At the end of it all, did Fargo have anything really deep to say? Maybe it was summed up by the poor Josto Fadda: “You know why America loves a crime story? Because America is a crime story.” And over the past few years, given everything about our history and that we have torn down far more than we have brought up, it’s hard to argue that point. Our society has always been more dog-eat-dog than the land of the free. Fargo only made it clearer than that.

Is this the end of Fargo? I actually think there is a good argument for it. In this cycle Hawley proved that history may not repeat but it does rhyme. This is a complete story and while there were occasional loose ends (I would like to know what happened to Ethelrida’s robber aunt who managed to escape a gun battle near the end of the season) it was a more complete series than any of the dramas stories I’ve seen these decade, as well as one of the best written, directed and of course, acted. (There will be a lot of awards nominations for this series in the coming year.)
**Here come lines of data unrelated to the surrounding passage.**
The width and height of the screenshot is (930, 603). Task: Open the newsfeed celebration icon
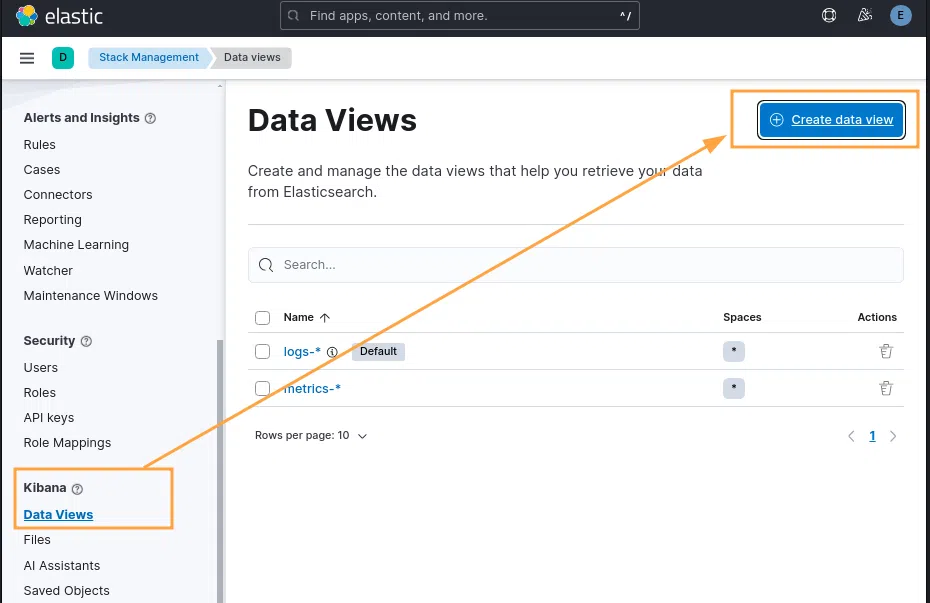point(865,16)
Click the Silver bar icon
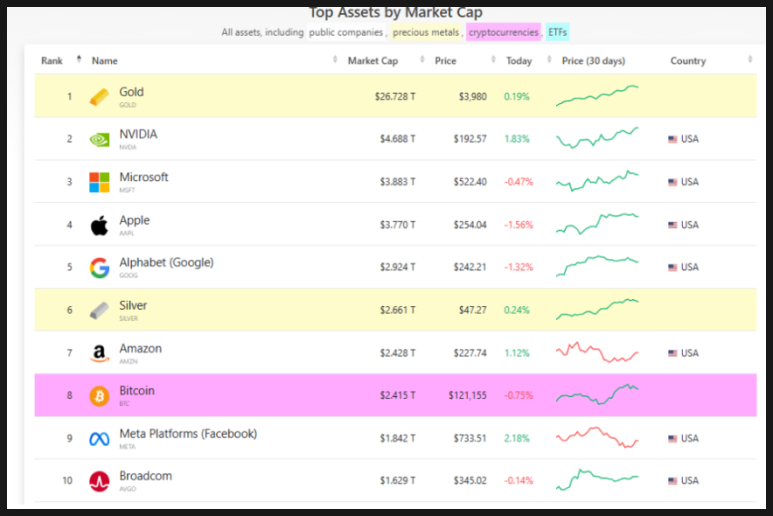The width and height of the screenshot is (773, 516). point(99,310)
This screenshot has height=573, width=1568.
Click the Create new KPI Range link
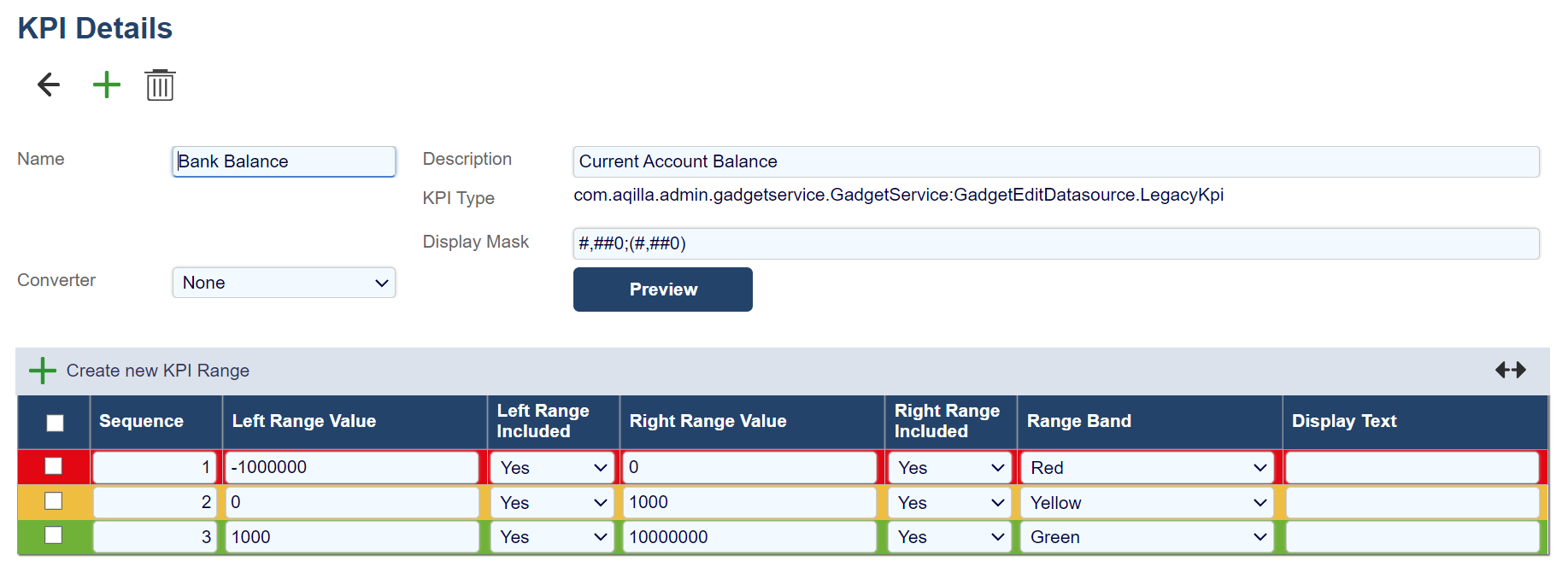[157, 371]
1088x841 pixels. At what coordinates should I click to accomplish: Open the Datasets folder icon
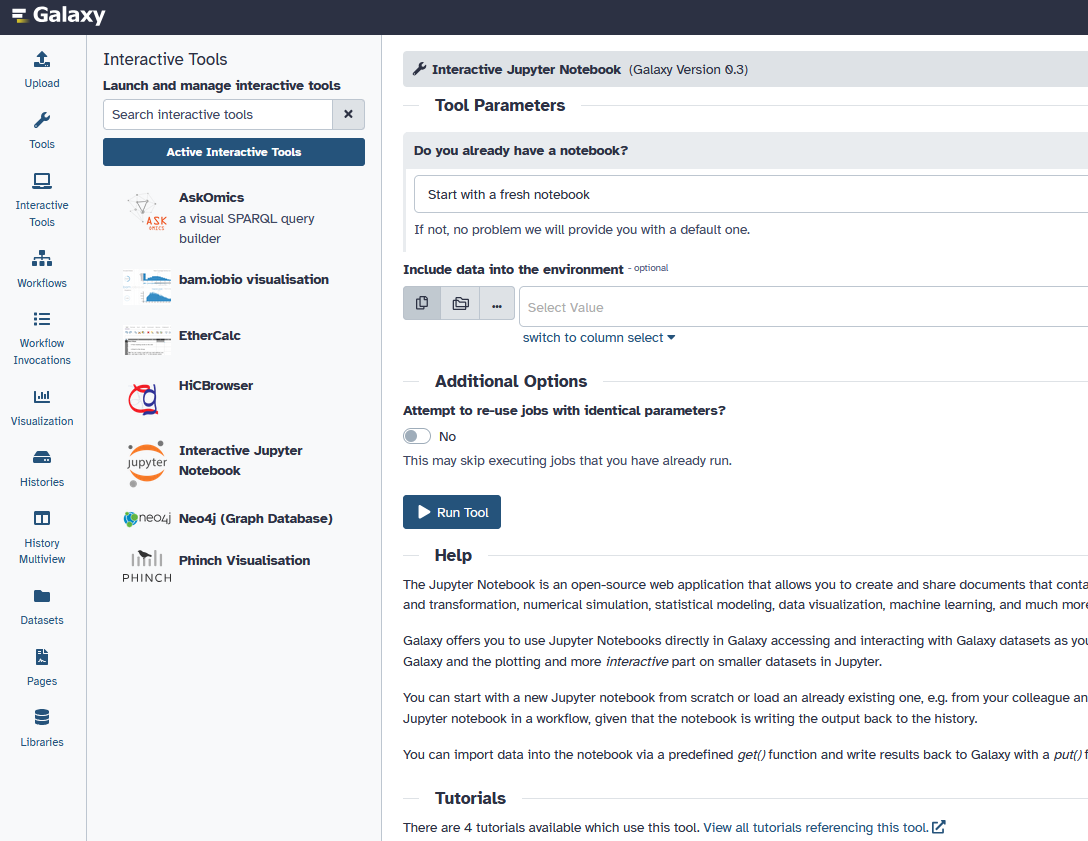pos(42,597)
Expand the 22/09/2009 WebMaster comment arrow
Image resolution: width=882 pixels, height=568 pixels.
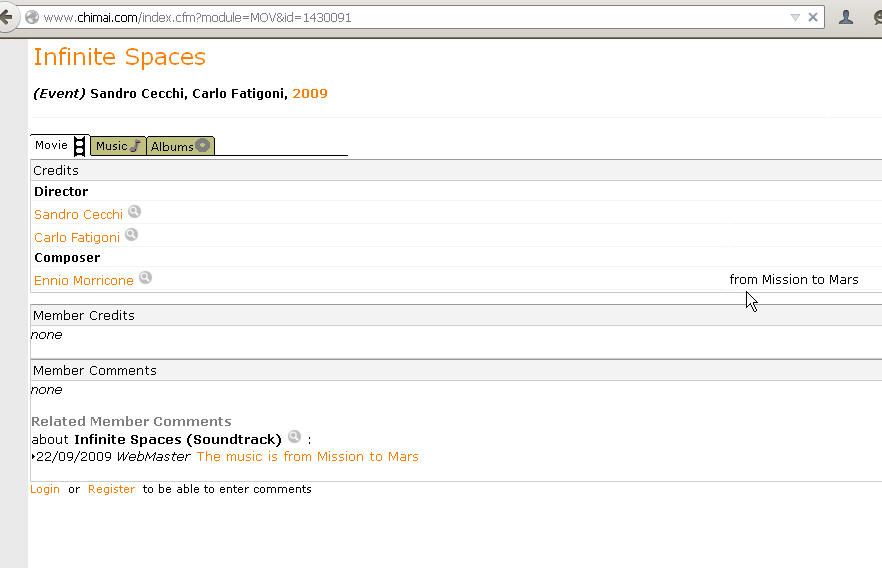click(x=33, y=457)
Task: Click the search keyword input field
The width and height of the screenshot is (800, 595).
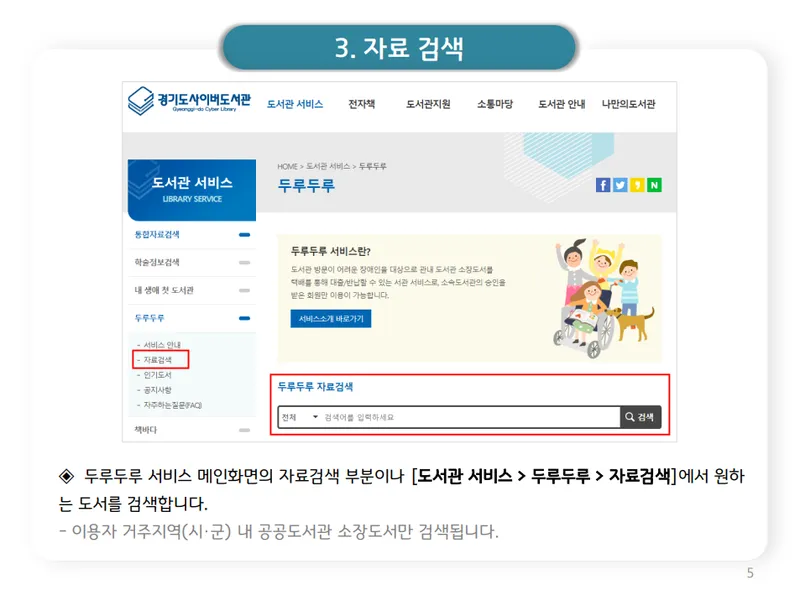Action: (470, 417)
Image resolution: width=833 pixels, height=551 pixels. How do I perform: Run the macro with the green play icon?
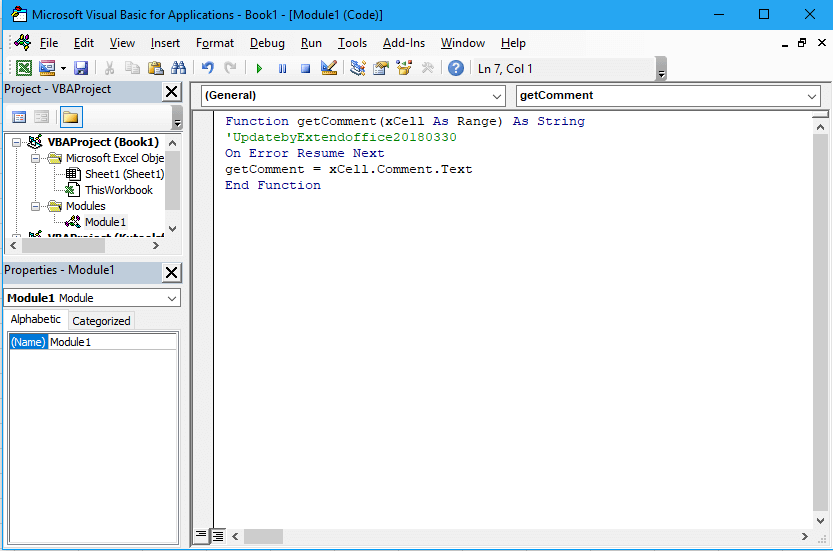(259, 68)
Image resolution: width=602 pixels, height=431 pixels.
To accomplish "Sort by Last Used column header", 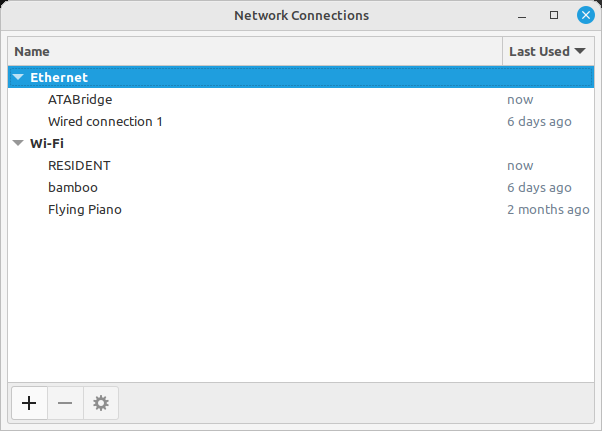I will click(x=540, y=51).
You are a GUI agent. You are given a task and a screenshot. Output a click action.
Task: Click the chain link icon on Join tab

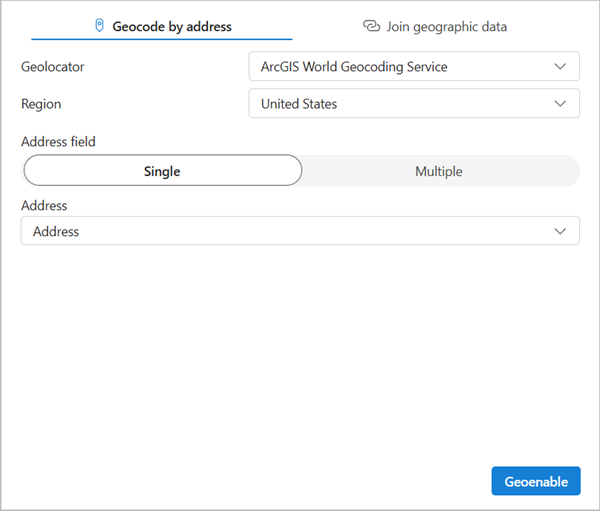point(371,26)
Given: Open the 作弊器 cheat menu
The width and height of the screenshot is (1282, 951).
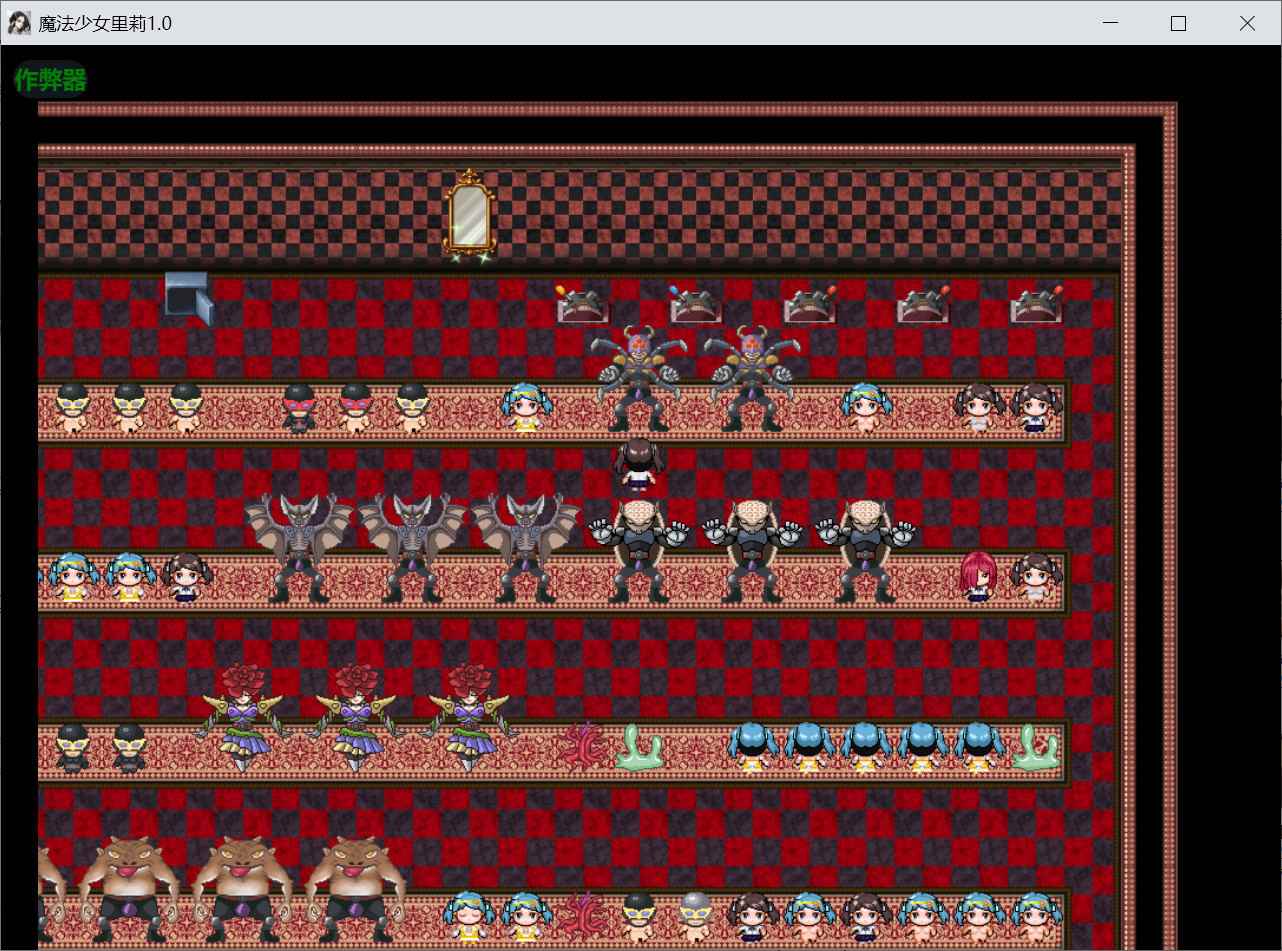Looking at the screenshot, I should [50, 81].
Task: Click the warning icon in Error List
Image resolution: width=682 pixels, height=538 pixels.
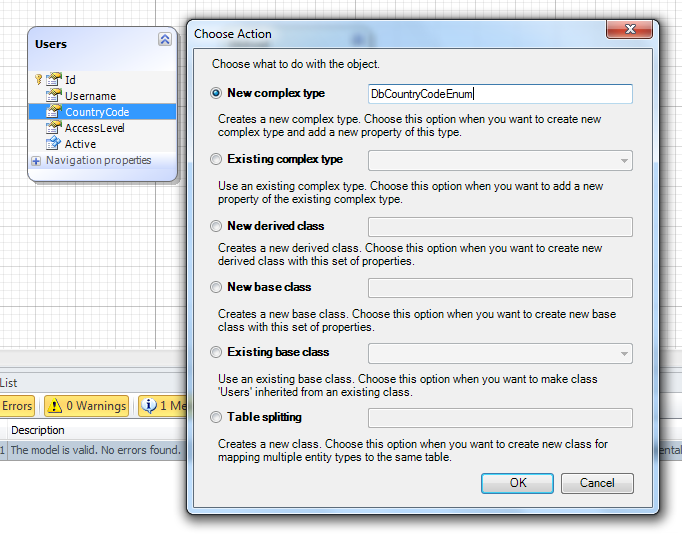Action: 54,406
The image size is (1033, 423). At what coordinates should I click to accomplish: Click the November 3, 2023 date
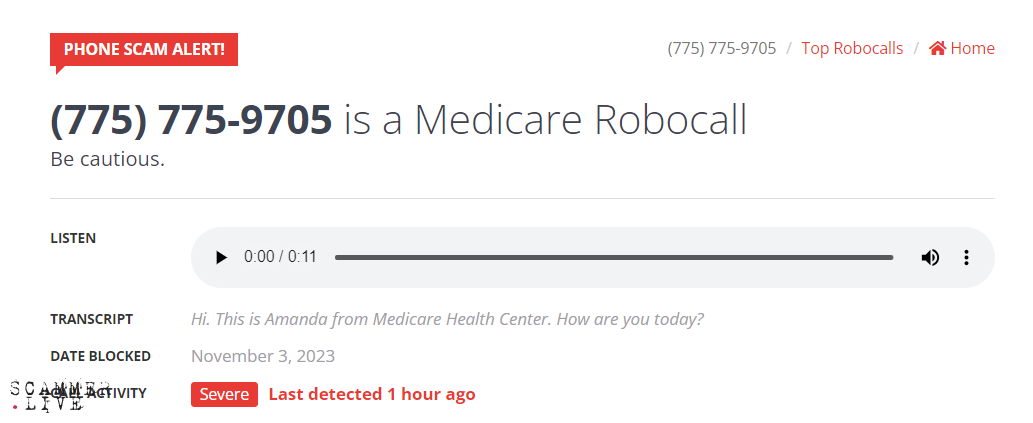263,356
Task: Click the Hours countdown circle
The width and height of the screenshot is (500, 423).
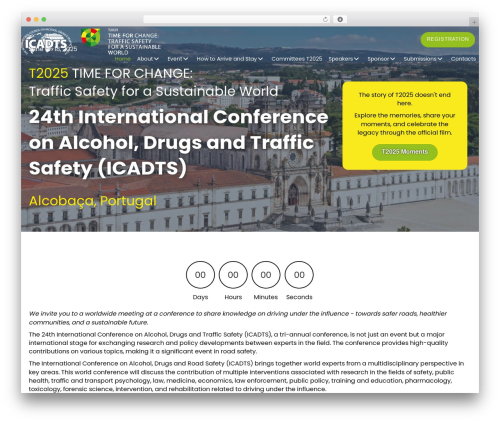Action: (233, 275)
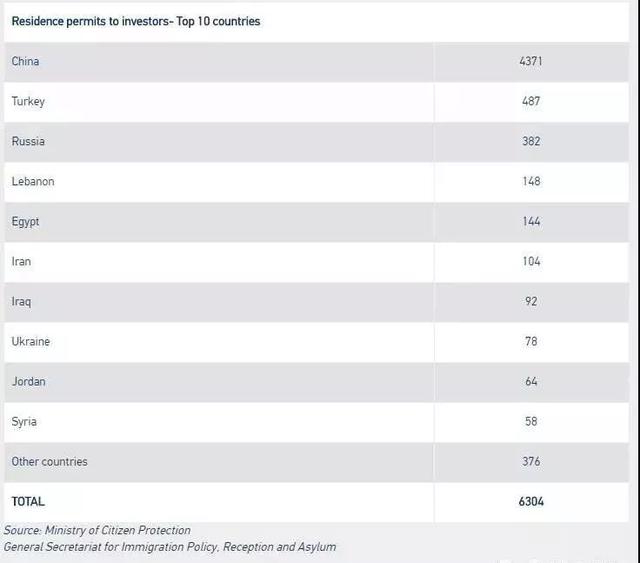Select the Jordan country cell

[x=29, y=381]
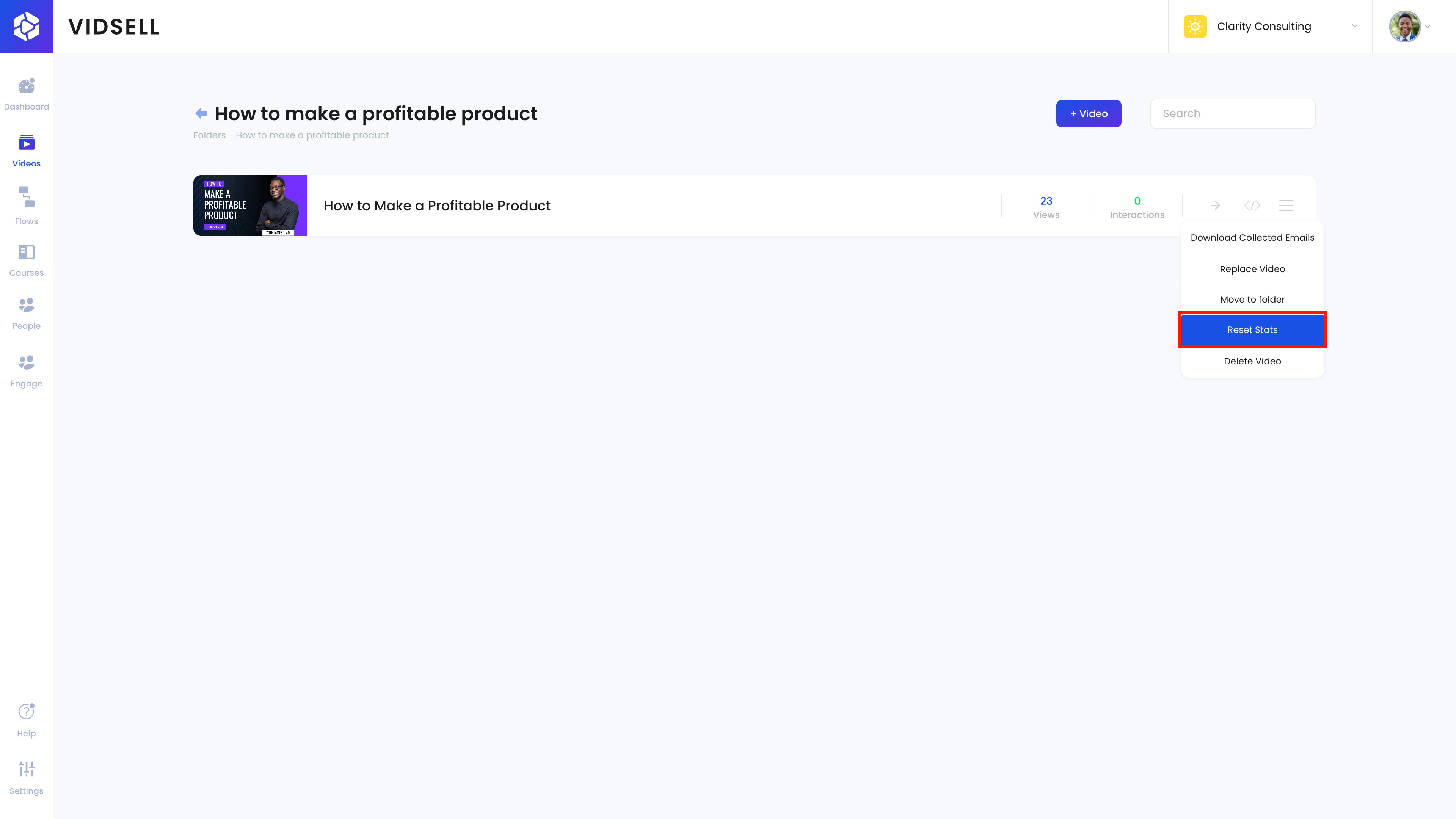Select Reset Stats from the menu

(x=1252, y=329)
But you never know. Maybe, in the same way he was inspired from every incarnation of Fargo that came out, a few years from now Hawley will have a moment of inspiration and we’ll be back to the blood and the snow and the music. Would I welcome that? You betcha.

Side Note: When I was writing my list of Best shows of the past decade, I wrote down Fargo as number 7. If this current season had been included, I think I would have flipped it with Parenthood and put it in at Number 5. This was a true triumph on every front.